>> start INPUT RECORDS

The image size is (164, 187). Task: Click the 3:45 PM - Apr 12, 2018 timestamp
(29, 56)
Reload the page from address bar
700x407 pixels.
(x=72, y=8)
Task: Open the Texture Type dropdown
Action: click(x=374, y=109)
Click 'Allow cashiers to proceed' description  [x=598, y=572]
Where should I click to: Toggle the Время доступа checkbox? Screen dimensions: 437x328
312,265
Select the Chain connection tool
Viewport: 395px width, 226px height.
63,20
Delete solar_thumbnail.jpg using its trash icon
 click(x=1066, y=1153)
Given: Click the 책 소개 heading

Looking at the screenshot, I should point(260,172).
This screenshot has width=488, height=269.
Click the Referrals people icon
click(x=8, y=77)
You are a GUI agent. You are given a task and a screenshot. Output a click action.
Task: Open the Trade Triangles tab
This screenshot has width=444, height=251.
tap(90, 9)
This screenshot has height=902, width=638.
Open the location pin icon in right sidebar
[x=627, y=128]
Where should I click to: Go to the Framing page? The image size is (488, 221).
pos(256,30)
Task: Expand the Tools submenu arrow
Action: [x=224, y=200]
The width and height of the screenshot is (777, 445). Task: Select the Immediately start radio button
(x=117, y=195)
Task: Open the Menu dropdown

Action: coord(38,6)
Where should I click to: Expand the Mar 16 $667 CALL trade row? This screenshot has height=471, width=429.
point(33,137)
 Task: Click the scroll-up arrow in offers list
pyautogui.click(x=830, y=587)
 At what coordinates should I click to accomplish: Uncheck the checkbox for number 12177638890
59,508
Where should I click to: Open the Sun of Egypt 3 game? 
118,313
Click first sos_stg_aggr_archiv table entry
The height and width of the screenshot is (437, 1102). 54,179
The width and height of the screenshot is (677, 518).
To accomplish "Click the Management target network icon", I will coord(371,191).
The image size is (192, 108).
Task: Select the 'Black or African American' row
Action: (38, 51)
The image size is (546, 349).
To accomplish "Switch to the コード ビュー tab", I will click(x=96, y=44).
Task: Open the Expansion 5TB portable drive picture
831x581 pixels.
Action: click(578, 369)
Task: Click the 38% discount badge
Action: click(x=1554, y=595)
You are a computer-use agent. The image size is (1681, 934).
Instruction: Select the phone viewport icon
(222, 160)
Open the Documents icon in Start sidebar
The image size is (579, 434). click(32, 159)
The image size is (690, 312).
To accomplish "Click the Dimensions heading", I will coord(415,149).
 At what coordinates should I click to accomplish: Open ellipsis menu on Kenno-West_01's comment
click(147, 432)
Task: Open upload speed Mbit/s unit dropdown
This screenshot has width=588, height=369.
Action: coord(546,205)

>> end INPUT RECORDS

Print the entries above verbatim, starting at the line that contains "This screenshot has width=488, height=269." and stopping after the line that contains "click(147, 432)".

This screenshot has width=488, height=269.
Click the Referrals people icon
click(x=8, y=77)
You are a GUI agent. You are given a task and a screenshot. Output a click action.
Task: Open the Trade Triangles tab
This screenshot has width=444, height=251.
tap(90, 9)
This screenshot has height=902, width=638.
Open the location pin icon in right sidebar
[x=627, y=128]
Where should I click to: Go to the Framing page? The image size is (488, 221).
pos(256,30)
Task: Expand the Tools submenu arrow
Action: [x=224, y=200]
The width and height of the screenshot is (777, 445). Task: Select the Immediately start radio button
(x=117, y=195)
Task: Open the Menu dropdown

Action: coord(38,6)
Where should I click to: Expand the Mar 16 $667 CALL trade row? This screenshot has height=471, width=429.
point(33,137)
 Task: Click the scroll-up arrow in offers list
pyautogui.click(x=830, y=587)
 At what coordinates should I click to accomplish: Uncheck the checkbox for number 12177638890
59,508
Where should I click to: Open the Sun of Egypt 3 game? 
118,313
Click first sos_stg_aggr_archiv table entry
The height and width of the screenshot is (437, 1102). 54,179
The width and height of the screenshot is (677, 518).
To accomplish "Click the Management target network icon", I will coord(371,191).
The image size is (192, 108).
Task: Select the 'Black or African American' row
Action: (38, 51)
The image size is (546, 349).
To accomplish "Switch to the コード ビュー tab", I will click(x=96, y=44).
Task: Open the Expansion 5TB portable drive picture
831x581 pixels.
Action: click(578, 369)
Task: Click the 38% discount badge
Action: click(x=1554, y=595)
You are a computer-use agent. The image size is (1681, 934).
Instruction: Select the phone viewport icon
(222, 160)
Open the Documents icon in Start sidebar
The image size is (579, 434). click(32, 159)
The image size is (690, 312).
To accomplish "Click the Dimensions heading", I will coord(415,149).
 At what coordinates should I click to accomplish: Open ellipsis menu on Kenno-West_01's comment
click(147, 432)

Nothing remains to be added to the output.